Le roman ne présente ni de paragraphes continus (on change de ligne après chaque phrase comme en poésie) ni de récit continu. Les tableaux, tous titrés, dévoilent différents moments du quotidien familial alors que dix années se passent et que le garçon se dirige lentement vers sa majorité. Certains tableaux sont des retours dans le passé. Ils permettent de reconstituer la rencontre entre le père et la mère dans une petite ville du sud-est ontarien. Cela m’a bien fait sourire puisque c’est la ville où j’habite depuis maintenant un an. Mais l’ouvrage ne présente pas Trenton dans ce qu’elle a de champêtre et de convivial. Toute son action se déroule dans un motel-taverne qui n’existe plus aujourd’hui.
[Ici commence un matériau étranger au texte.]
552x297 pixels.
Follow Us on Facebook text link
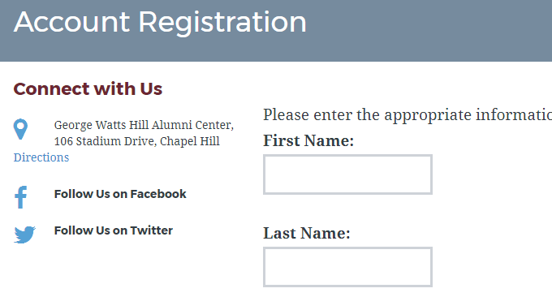(x=120, y=194)
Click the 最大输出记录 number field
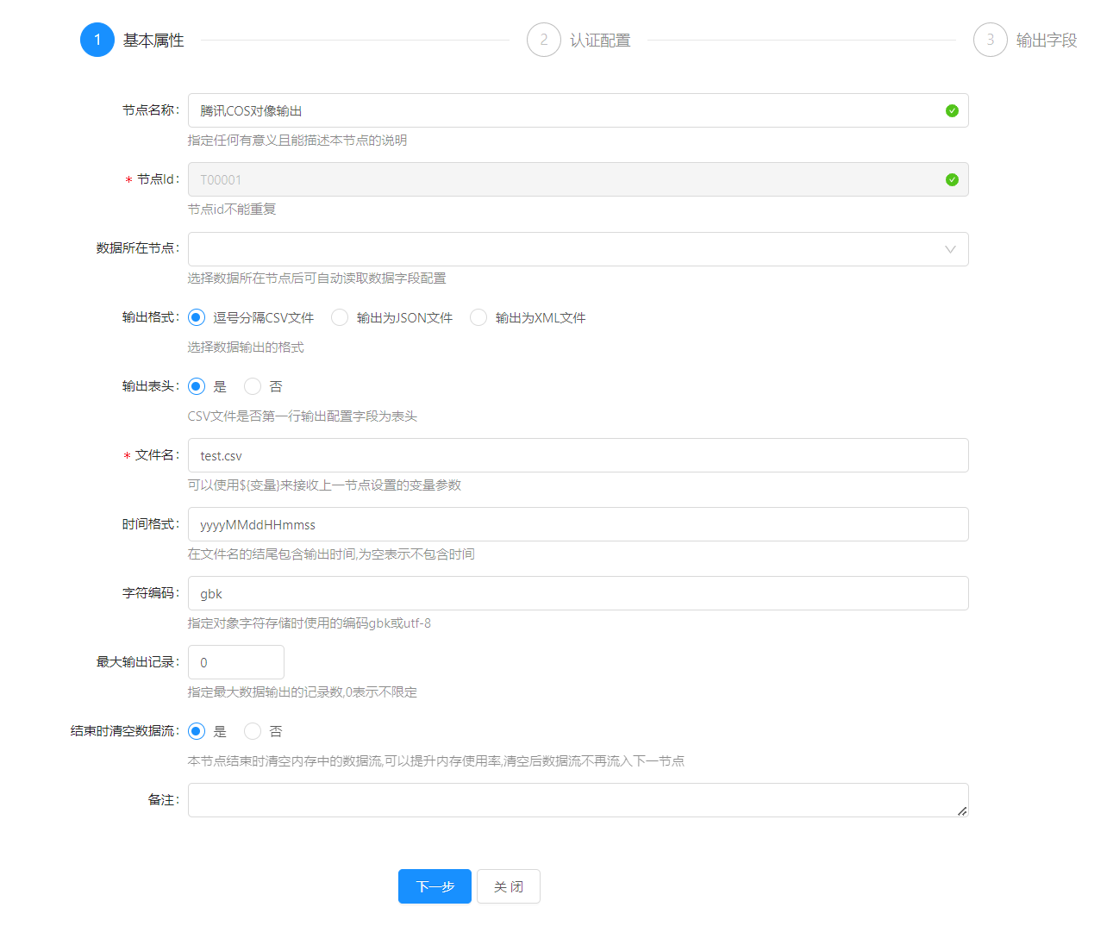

Un endroit où les militaires moins populaires, selon l’histoire de Pierre Gagnon, faisaient la rencontre de femmes qui, à défaut de beauté ou de popularité, jouaient d’atouts pour dénicher un homme suffisamment enivré pour s’enticher. C’est là que le père aurait rencontré la mère avant de la ramener en Beauce dans le bungalow de la misère.
Tout au long du récit, j’ai trouvé que Philomène avait peu de place dans l’histoire. Je l’aurais souhaitée plus présente. Étant donné le titre, j’aurais aimé apprendre à mieux la connaitre. Or, le personnage de Philomène n’est qu’un outil servant le propos du livre. Campé dans un milieu pauvre, l’ouvrage développe principalement le thème de la pauvreté. La pureté de Philomène vient faire contraste dans cet univers de miséreux, tout comme la volonté du père de rendre ses enfants et sa femme heureux. Avec le spectre de la misère au-dessus de la tête, ce n’est pas gagné d’avance…
Le titre Réparer Philomène est très poétique. Il contient cette idée, d’abord, de vouloir « réparer » la déficience d’une enfant, une idée qui apparait à la fois comme naïve et jolie. Or, ce titre ne prend son sens plein qu’à la toute fin du roman. Une fin forte, magnifique et émouvante. Le rythme tranquille de ce roman doux-amer s’enflamme. Les petits tableaux cèdent la place à une plus vaste toile. S’y dessine une grande scène où, enfin et très paradoxalement (en raison du contexte, que je ne dévoilerai pas), Philomène prend toute la place. Une scène qui donne au titre toute son ampleur et qui nous fait comprendre la vraie place de Philomène dans l’histoire.
Voici la vidéo du roman, réalisée par Pierre Gagnon.
Réparer Philomène en extraits
Pas la moindre étoile sur les toiles qu’elle peint.
Que des nuages lourds dans des ciels bétonnés.Ma mère et Philomène sont à des années-lumière d’une rencontre, s’observant à distance par une lunette obturée.
Pas la peine d’être astronome pour comprendre cela. (p. 129)
GAGNON, Pierre. Réparer Philomène, Druide, Montréal, 2019, 243 p.